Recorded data

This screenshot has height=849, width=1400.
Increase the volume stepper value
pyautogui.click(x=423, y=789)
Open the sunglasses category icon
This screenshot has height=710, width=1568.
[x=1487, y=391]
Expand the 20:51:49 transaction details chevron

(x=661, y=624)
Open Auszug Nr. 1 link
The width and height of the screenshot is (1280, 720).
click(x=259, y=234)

**HOW TO COMPLETE THIS TASK:**
Print nothing but the lines from the one that contains "Expand the 20:51:49" to the final line of the data, both included, exactly as they read.

**RESULT OF THE EXERCISE:**
Expand the 20:51:49 transaction details chevron

(x=661, y=624)
Open Auszug Nr. 1 link
The width and height of the screenshot is (1280, 720).
click(x=259, y=234)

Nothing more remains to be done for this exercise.